[Saved entries]
######

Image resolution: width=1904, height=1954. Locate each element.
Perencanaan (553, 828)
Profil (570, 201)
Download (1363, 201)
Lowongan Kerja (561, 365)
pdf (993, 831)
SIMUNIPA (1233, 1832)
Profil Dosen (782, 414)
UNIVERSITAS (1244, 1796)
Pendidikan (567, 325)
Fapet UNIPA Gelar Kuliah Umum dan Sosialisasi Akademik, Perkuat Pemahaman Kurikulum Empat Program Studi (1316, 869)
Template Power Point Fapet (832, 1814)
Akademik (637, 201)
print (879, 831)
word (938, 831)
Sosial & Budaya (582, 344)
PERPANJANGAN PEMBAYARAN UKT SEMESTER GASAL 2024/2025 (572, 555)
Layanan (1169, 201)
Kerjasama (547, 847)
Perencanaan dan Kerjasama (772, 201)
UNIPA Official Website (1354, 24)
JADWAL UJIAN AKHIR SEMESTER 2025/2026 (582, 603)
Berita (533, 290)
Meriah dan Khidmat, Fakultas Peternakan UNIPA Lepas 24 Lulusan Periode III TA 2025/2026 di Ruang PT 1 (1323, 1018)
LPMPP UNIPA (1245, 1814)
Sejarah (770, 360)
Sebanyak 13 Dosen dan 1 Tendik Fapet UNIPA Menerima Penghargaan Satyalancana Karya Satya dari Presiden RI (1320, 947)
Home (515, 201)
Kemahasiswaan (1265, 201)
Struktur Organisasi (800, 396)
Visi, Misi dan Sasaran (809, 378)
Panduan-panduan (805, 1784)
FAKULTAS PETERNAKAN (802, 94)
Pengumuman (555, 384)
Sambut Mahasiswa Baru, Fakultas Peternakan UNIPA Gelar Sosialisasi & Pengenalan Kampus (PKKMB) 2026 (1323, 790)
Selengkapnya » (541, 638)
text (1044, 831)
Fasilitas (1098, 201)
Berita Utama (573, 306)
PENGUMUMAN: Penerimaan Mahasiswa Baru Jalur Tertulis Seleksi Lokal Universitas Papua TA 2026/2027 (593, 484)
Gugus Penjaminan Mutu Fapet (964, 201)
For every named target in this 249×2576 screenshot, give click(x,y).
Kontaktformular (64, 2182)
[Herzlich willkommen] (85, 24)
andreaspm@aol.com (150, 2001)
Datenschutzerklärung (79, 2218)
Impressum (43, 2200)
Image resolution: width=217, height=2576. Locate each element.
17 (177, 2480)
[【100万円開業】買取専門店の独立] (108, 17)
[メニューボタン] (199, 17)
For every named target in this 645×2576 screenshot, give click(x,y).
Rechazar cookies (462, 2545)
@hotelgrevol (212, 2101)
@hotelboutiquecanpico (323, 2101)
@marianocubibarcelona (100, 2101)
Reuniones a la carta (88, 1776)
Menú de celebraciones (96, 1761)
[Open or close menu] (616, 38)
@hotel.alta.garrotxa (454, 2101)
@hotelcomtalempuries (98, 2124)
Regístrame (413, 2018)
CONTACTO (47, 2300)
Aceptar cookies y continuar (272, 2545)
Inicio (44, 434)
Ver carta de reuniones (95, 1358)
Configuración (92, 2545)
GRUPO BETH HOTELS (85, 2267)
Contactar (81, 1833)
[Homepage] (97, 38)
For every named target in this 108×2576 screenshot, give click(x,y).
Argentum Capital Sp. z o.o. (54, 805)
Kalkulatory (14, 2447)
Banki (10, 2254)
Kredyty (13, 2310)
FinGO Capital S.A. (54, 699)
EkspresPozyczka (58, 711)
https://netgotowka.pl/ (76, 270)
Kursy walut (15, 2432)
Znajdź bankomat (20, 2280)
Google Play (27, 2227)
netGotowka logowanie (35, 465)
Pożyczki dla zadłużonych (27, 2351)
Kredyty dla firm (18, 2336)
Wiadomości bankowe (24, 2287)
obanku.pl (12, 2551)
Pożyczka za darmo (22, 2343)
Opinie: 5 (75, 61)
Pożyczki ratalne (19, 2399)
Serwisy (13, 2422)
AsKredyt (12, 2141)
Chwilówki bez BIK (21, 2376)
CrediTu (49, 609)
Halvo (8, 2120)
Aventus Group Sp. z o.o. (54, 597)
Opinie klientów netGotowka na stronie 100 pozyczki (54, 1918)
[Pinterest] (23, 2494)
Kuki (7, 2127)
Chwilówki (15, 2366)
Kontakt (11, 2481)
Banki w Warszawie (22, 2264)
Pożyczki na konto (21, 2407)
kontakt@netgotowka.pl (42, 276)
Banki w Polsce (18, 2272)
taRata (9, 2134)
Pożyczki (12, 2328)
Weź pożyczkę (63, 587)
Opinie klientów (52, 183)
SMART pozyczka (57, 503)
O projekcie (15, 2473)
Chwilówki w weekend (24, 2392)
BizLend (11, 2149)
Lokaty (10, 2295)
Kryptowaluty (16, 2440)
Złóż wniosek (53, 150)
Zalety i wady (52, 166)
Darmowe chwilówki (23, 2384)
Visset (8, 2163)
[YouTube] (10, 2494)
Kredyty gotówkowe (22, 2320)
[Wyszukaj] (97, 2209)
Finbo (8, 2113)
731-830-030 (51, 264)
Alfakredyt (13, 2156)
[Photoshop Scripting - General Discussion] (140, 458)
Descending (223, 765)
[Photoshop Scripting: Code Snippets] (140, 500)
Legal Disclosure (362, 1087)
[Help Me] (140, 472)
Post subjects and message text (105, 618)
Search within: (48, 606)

######

— TASK ITEM —
From the line holding "[YouTube] (10, 2494)" to the final line of the data, output each line exactly and nothing more.

— RESPONSE AREA —
[YouTube] (10, 2494)
Kredyty gotówkowe (22, 2320)
[Wyszukaj] (97, 2209)
Finbo (8, 2113)
731-830-030 (51, 264)
Alfakredyt (13, 2156)
[Photoshop Scripting - General Discussion] (140, 458)
Descending (223, 765)
[Photoshop Scripting: Code Snippets] (140, 500)
Legal Disclosure (362, 1087)
[Help Me] (140, 472)
Post subjects and message text (105, 618)
Search within: (48, 606)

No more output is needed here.